Don't look now, but the holiday travel season is upon us! Thanksgiving is only a few days away, and Christmas and New Year's Day are following close on its heels. In many families, the calendar gives the signal to pack up the baby and the vast amount of stuff that you need for the baby and travel across counties and even states to visit with the grandparents or the siblings or the great-aunts and uncles. The extended family is no doubt clamoring to see your little one, and now the holidays are here and you're planning a big trip. Before you pack everyone and everything into the minivan for this expedition, here are a few helpful hints from a family who has vast experience with the process. Believe me, there are some things that you can do to make the trip more pleasant for everyone!
First of all, plan your trip carefully. Consider what time of day your baby is most likely to sleep for an extended period of time, and try to do the bulk of your driving then if your little one sleeps well in the car. For us, this was over the mid-morning nap, which was always longer and more reliable than the afternoon version. I also have friends that traveled over the afternoon nap quite nicely. A few brave souls like to do their traveling in the wee hours of the night, since baby sleeps a lot then, but you have to remember that when you arrive at your destination, YOU will be tired. If you choose to drive through the night, you will want someone else (whose patience and nerves are not frayed) to take care of your little one for a few hours while you get some rest.
Plan your route, as well. It will be very important to be able to stop to let the baby stretch, get a change of scenery (and clothes!), and maybe have a bottle or a snack. In many parts of the country, roadside parks are just not an option due to the weather. Instead, look for larger communities that you will be passing through or near. Your favorite fast food restaurant will have what you need, or you could stop at the local mall for some stretching, a meal, and a potty break. Wherever you choose to stop, keep in mind that you will want to take a break every hour and a half to two hours. This is important not only to change those diapers, but also for your baby's wellbeing. Car seats are wonderfully comfortable, but kids need to change their position or they will end up with uncomfortable cramps or stiff limbs. And of course, uncomfortable babies are noisy, crying babies, and they are very difficult to travel with.
If your baby is past about three months or so, chances are good that you will need to provide some sort of entertainment in the car while you are on your trip. Bring toys your baby likes, such as soft rattles, brightly-colored cloth or plastic or board books, and so forth. Stash a supply in your bag so that you can quickly replace toys that "escape" when your baby drops or throws them out of reach. It may be tempting to tie the toy to the car seat so it can be easily retrieved, but please don't do that. The long string that you will want to use can be a real hazard to your little one, who could become tangled in it, cut off circulation, or choke.

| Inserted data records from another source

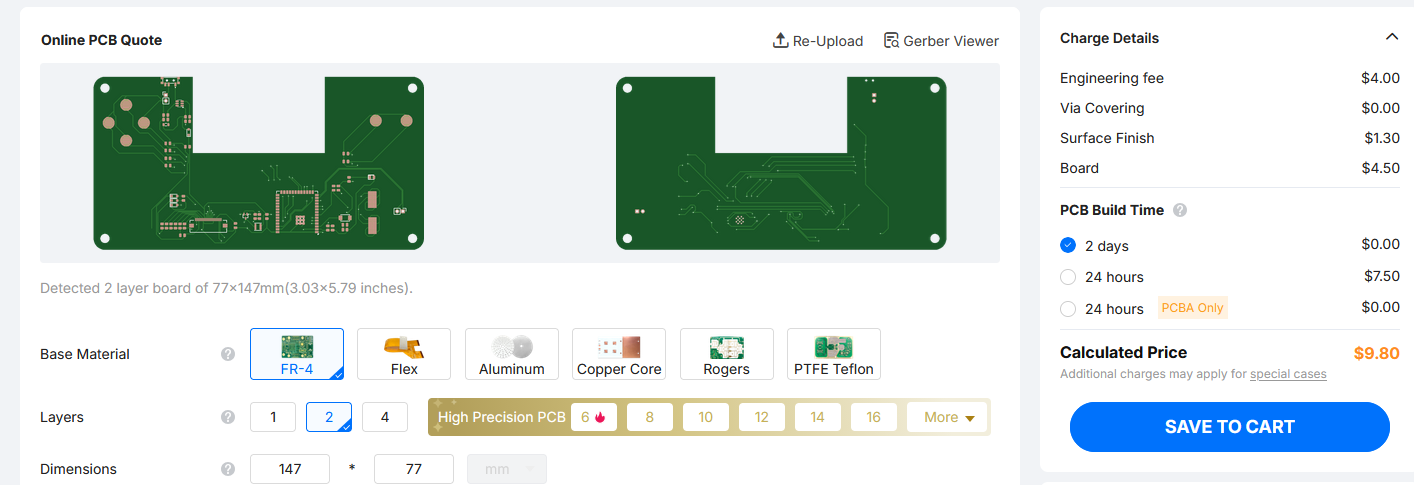Click the Re-Upload icon

pos(781,41)
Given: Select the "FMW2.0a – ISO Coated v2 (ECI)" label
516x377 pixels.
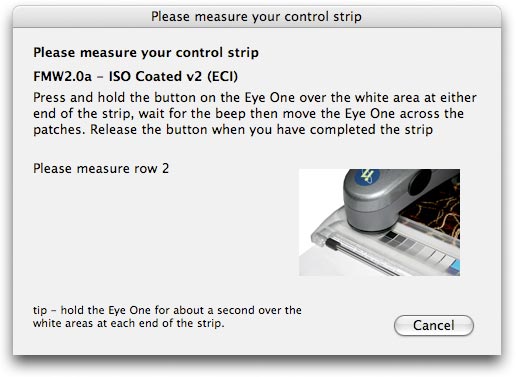Looking at the screenshot, I should click(x=135, y=76).
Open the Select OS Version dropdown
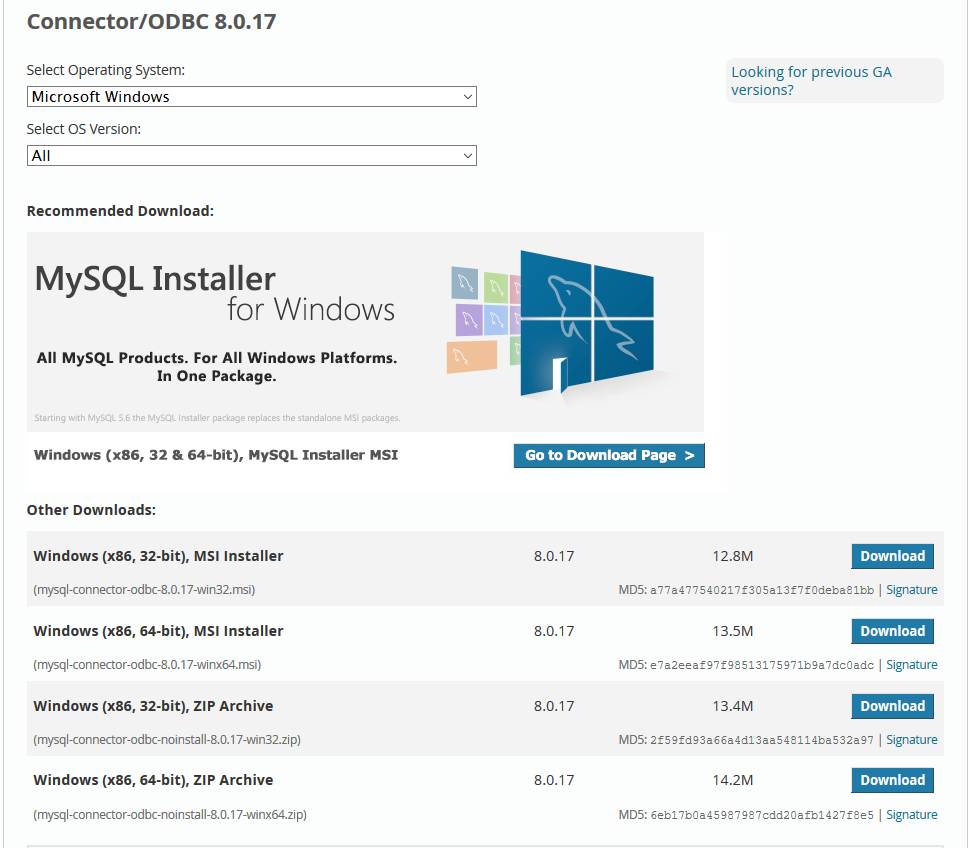This screenshot has width=972, height=849. click(250, 156)
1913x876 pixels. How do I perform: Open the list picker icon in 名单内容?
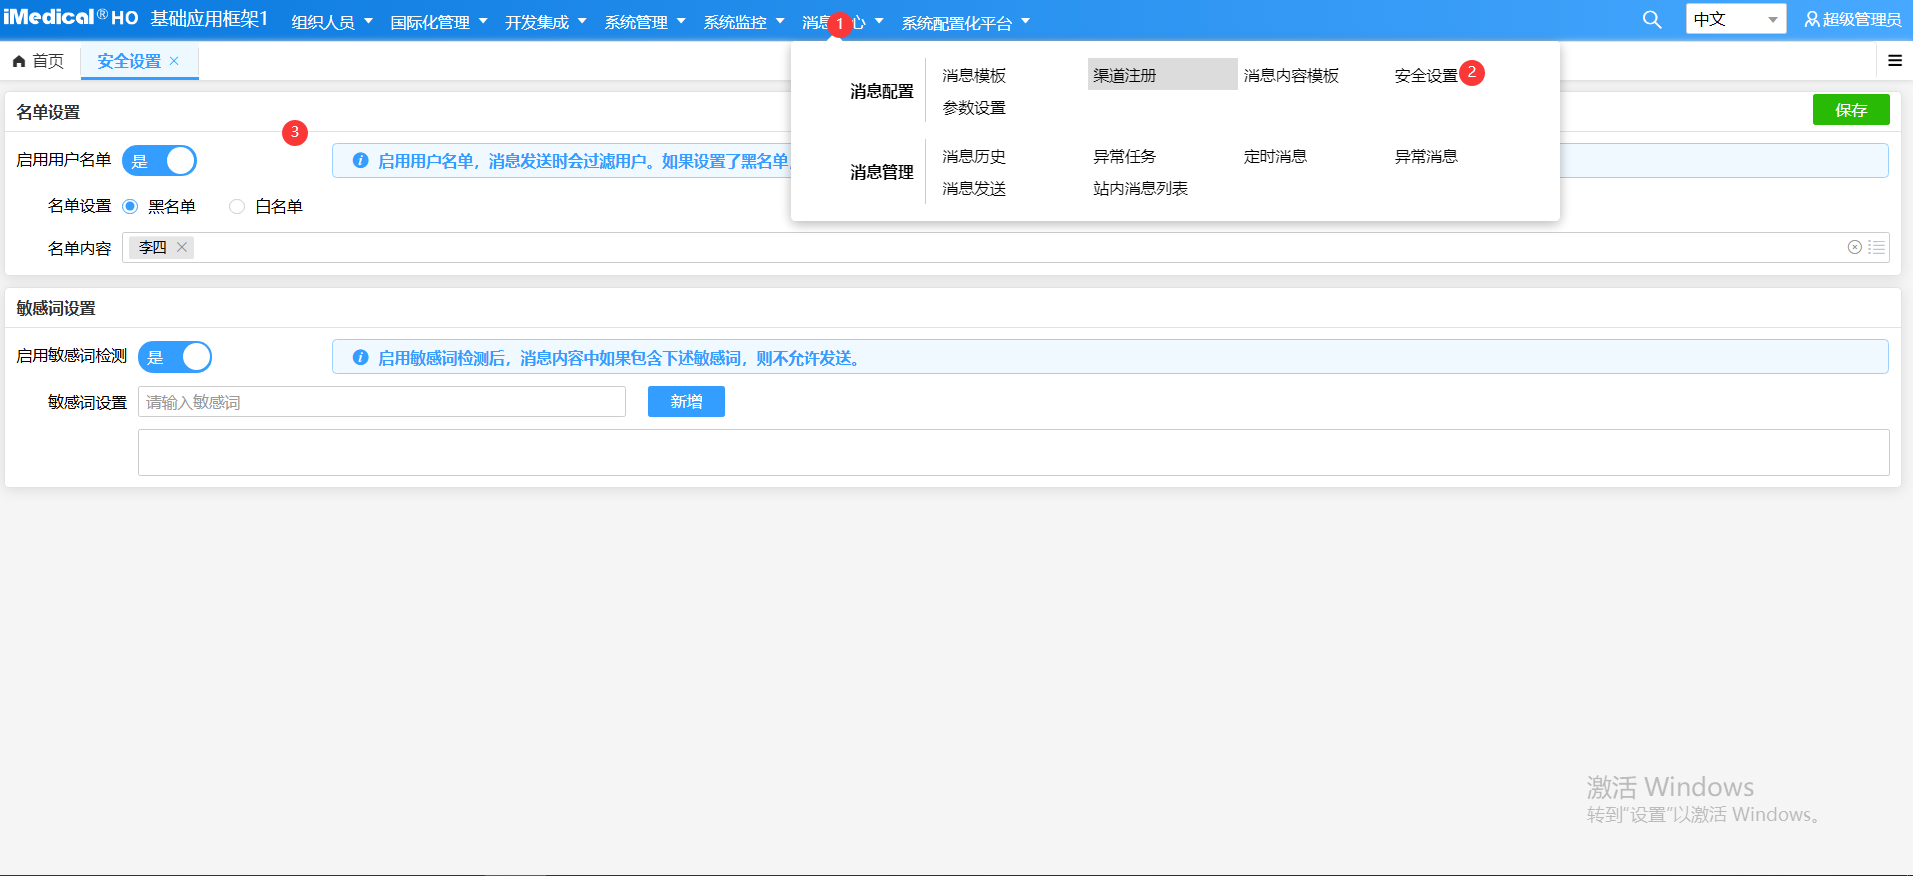pyautogui.click(x=1876, y=248)
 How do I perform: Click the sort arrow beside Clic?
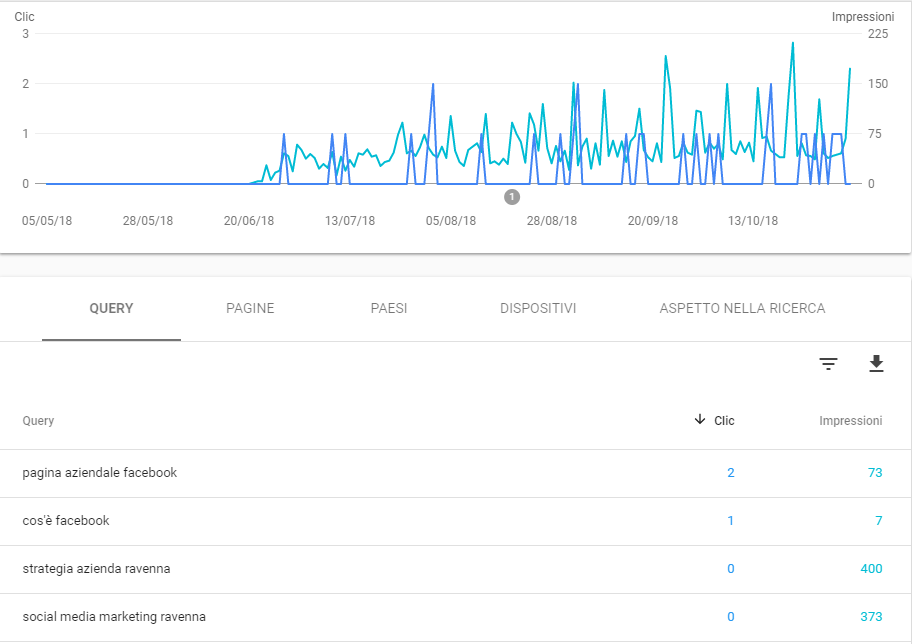click(x=699, y=420)
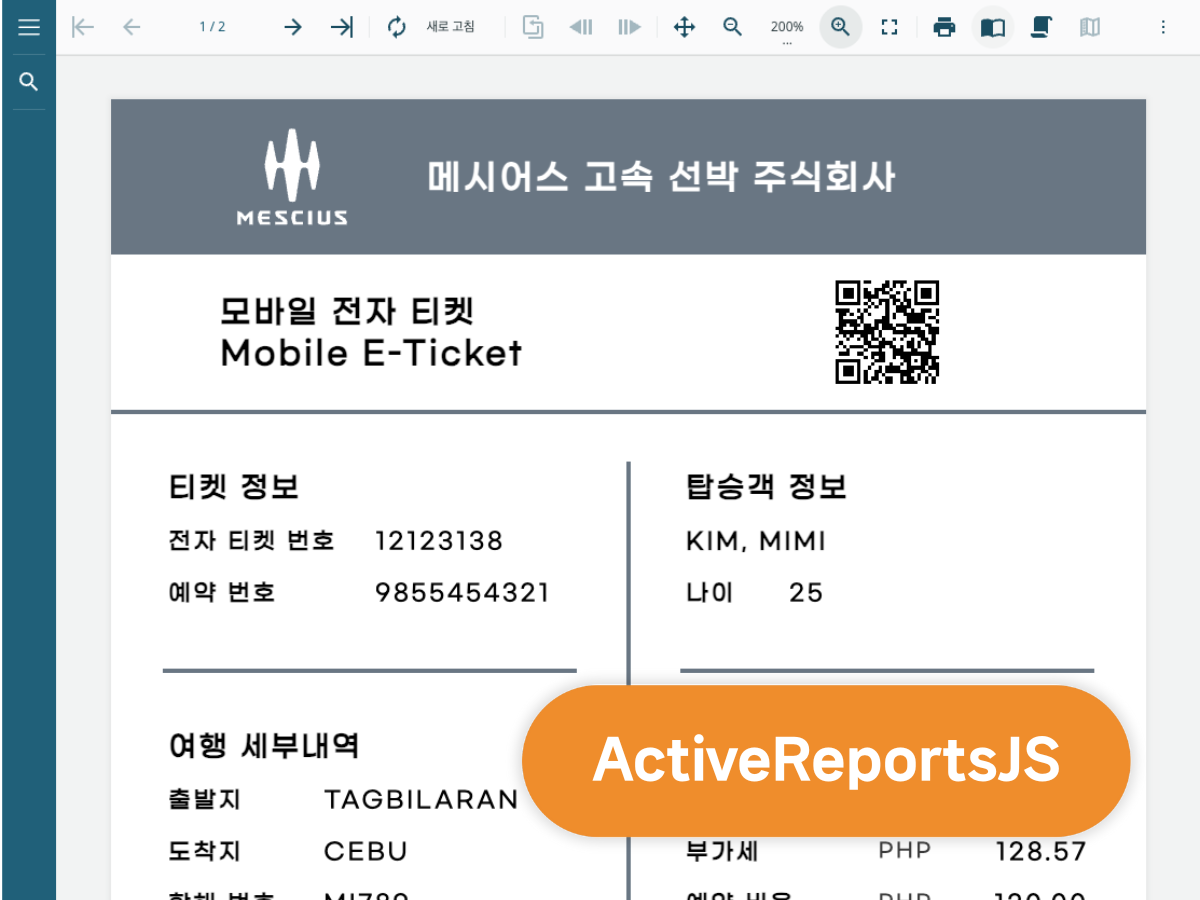Click the ActiveReportsJS orange badge
The image size is (1200, 900).
point(826,760)
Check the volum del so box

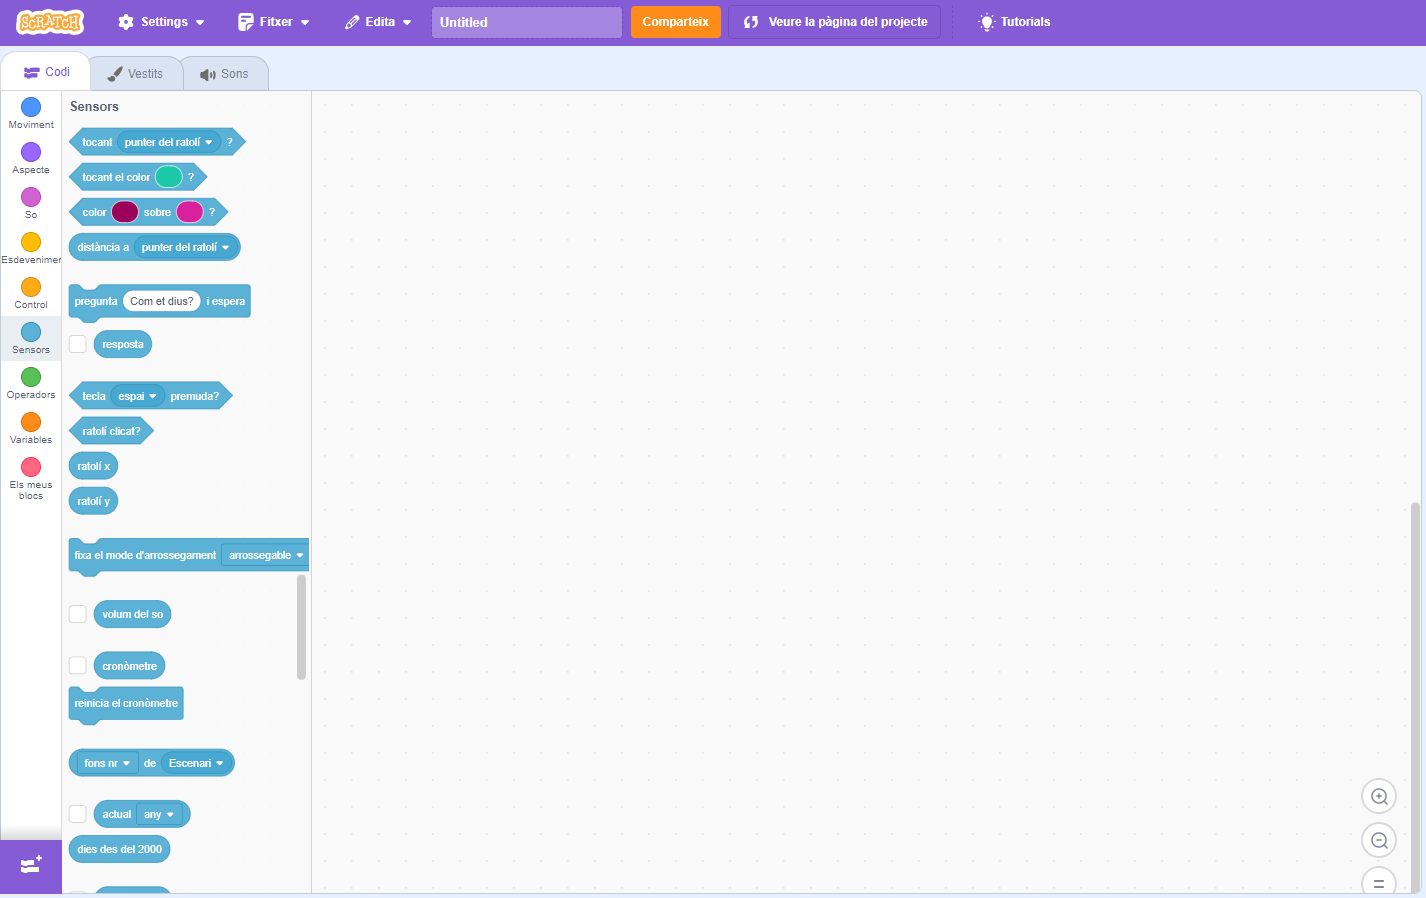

Be sure to carry food and bottles, and plenty of diapers, too. You don't want to run out of any of the essentials while you are on the road. Take extra wipes, a change of clothing or two, and an extra blanket. Pack all of these things where you can reach them easily in the car. It's very inconvenient to have to unpack the entire suitcase to find the extra diapers while you are still four hours away from your destination.
Consider investing in some children's music tapes or CD's. Most babies love listening to music, and many will fall asleep to their favorite tunes. As your baby grows, the music will also be a great way to occupy him or her in the car as you drive.
Keeping baby happy on the road really isn't too difficult. With just a little planning and judicious packing, you will be all set for an uneventful trip. You will arrive at your destination feeling better, and your baby will be better able to enjoy the visit, as well.